Quote Originally Posted by Jorge
Or, if you have extra dark slides, cut them up so that they just allow exposure on one side of the film. Bender photographic has a cut up dark slide that allows 2 4x10 exposures on a single 8x10 sheet, so you could use the same idea. Cut one of your dark slides so that the image is 3 1/4x11 and just reverse it for each picture.
I fail to see, at least on my holders and darkslides, how reversing a slide that has a spot cut would accomplish anything unless you were working to separate the vertical aspect. That would make a 3 1/4 by 11 image (roughly). That may work if the slide doesn't have a handle on it so that it could be switched end for end (in the case of dividing the horizontal aspect).

If consistancy of exposure is critical, then a single sheet of film would seem to work the best. If you want to work with different types of film have one holder with color and the other with black and white. Or different films in the same holder. That may be one way to have this work.

If it were me, and I were committed to this course of action, I would gather a piece of appropriate guage tempered aluminum and have it cut to the dimension of a darkslide.
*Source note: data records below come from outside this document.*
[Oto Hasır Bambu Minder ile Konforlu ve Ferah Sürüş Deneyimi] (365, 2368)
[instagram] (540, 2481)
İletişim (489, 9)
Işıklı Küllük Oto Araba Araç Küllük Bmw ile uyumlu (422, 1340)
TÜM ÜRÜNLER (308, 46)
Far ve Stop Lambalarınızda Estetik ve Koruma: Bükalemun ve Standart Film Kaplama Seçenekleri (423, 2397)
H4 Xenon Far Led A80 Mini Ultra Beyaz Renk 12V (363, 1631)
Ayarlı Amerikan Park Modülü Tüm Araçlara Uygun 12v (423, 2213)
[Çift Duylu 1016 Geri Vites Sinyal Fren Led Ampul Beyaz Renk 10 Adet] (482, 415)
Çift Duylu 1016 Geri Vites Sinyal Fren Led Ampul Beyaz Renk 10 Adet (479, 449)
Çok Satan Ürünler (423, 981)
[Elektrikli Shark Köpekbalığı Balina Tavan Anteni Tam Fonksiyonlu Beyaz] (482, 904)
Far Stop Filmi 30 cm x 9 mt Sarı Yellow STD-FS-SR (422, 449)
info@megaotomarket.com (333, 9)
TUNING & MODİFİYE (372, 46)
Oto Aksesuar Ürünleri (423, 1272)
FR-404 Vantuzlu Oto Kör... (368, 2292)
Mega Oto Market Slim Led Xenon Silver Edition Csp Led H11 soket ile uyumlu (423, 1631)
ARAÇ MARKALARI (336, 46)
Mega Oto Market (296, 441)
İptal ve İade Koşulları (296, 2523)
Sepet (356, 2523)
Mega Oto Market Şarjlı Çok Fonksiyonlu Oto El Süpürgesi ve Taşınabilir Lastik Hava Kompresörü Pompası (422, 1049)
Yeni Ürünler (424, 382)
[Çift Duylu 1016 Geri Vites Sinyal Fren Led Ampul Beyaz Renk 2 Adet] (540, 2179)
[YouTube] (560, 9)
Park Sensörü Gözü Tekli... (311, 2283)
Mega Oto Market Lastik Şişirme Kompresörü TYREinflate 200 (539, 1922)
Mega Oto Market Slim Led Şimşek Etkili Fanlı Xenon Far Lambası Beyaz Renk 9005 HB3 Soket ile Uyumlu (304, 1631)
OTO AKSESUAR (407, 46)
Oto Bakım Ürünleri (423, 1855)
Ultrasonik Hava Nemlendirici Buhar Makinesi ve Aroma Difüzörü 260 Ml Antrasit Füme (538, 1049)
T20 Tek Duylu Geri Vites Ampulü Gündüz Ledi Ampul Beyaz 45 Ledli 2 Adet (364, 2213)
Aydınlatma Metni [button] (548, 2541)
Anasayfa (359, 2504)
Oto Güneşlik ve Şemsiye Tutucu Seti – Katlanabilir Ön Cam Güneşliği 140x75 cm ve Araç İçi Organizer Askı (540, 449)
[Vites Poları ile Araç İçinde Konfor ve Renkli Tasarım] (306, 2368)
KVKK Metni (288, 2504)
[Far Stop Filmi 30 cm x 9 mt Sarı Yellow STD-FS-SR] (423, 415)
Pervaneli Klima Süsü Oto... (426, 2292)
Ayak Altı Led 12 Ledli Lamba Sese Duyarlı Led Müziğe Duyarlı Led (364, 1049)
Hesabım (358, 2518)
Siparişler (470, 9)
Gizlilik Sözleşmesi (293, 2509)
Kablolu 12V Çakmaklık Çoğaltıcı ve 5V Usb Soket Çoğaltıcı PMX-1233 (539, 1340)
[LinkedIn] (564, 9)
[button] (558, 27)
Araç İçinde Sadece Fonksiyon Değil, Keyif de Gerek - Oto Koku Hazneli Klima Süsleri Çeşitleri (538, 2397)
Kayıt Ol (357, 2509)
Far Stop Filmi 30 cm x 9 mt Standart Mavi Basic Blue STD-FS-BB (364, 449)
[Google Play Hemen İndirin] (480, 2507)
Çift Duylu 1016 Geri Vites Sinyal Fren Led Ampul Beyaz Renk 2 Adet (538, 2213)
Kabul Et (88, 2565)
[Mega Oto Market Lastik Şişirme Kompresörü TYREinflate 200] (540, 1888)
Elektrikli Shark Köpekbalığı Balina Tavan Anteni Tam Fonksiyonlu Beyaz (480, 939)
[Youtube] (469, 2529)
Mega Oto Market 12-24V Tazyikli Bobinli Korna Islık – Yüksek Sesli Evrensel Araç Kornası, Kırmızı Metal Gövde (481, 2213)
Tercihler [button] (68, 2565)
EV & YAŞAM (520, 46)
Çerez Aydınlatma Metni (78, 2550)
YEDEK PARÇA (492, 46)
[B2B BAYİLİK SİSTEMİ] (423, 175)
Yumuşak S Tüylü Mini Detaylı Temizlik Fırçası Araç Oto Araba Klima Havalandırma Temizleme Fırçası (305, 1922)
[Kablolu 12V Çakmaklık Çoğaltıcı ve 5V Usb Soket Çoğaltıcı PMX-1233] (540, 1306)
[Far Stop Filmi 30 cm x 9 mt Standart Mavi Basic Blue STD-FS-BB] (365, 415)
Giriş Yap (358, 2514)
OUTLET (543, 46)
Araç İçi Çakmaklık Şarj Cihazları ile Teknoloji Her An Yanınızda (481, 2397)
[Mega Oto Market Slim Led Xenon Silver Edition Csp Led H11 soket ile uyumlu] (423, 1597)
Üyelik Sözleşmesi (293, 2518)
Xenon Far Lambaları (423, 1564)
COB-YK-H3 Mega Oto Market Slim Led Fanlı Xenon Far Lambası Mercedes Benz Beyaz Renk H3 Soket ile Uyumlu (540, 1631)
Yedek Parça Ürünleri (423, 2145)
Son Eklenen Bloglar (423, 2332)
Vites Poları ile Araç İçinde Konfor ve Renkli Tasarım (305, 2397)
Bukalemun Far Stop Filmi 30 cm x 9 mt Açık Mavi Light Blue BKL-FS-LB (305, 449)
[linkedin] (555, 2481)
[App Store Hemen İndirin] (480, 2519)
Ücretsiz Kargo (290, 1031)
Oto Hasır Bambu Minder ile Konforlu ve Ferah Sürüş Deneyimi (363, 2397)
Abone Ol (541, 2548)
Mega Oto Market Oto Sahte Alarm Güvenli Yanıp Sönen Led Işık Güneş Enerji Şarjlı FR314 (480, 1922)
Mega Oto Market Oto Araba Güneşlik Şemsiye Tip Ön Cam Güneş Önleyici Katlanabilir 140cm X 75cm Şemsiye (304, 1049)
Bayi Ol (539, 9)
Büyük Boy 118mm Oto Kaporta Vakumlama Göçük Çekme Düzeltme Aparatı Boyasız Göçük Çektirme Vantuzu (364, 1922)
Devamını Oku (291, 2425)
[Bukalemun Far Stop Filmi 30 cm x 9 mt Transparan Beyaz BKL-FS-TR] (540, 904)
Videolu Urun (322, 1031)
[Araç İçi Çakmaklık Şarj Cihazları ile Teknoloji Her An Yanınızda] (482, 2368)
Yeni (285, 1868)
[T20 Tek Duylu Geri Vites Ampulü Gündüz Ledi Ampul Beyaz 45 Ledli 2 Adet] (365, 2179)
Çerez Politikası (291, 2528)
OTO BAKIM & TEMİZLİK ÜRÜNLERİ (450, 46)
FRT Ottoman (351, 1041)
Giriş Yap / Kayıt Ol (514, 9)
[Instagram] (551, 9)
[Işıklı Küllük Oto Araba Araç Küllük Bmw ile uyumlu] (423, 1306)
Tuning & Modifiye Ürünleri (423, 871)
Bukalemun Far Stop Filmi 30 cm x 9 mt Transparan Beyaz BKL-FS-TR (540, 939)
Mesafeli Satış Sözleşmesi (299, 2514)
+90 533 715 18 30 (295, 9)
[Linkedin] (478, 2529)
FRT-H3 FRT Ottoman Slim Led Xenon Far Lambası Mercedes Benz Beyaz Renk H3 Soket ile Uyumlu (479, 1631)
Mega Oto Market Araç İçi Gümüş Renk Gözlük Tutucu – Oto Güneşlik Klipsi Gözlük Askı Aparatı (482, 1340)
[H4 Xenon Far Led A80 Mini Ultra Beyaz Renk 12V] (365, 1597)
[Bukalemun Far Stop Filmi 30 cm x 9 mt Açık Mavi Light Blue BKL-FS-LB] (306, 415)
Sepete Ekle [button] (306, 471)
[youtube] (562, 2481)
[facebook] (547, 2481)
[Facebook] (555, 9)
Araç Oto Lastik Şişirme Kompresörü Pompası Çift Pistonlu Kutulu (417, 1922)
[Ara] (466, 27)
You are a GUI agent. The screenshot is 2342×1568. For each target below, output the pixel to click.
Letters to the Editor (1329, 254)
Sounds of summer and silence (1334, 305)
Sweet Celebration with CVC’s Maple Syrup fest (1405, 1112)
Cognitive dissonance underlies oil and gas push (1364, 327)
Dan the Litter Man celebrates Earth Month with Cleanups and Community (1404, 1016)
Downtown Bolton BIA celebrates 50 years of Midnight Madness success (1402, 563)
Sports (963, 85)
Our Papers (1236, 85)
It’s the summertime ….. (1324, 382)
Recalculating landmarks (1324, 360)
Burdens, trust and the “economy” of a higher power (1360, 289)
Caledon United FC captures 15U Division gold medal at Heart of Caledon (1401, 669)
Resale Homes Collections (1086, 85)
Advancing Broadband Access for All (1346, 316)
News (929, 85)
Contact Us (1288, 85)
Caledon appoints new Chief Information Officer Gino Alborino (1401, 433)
I would then have appropriate size openings cut in the aluminum that would allow masking of the film sheet. I would then have the aluminum anodized black to reduce the possibility of flare.

But that seems like an awful lot of effort and expense for the same effect that could be accomplished by shooting two sheets of film (in the case of a black and white-color mixture) or one sheet of film otherwise. I would think that working on this at the print level is the place to do it.

I don't think that an extra holder is that much extra effort at least on that size of format. It may be if I were considering my 12X20 but not my 8X10.
I imagine that 7X11 holders are not any heavier then 8X10. (77 square inches of film versus 80)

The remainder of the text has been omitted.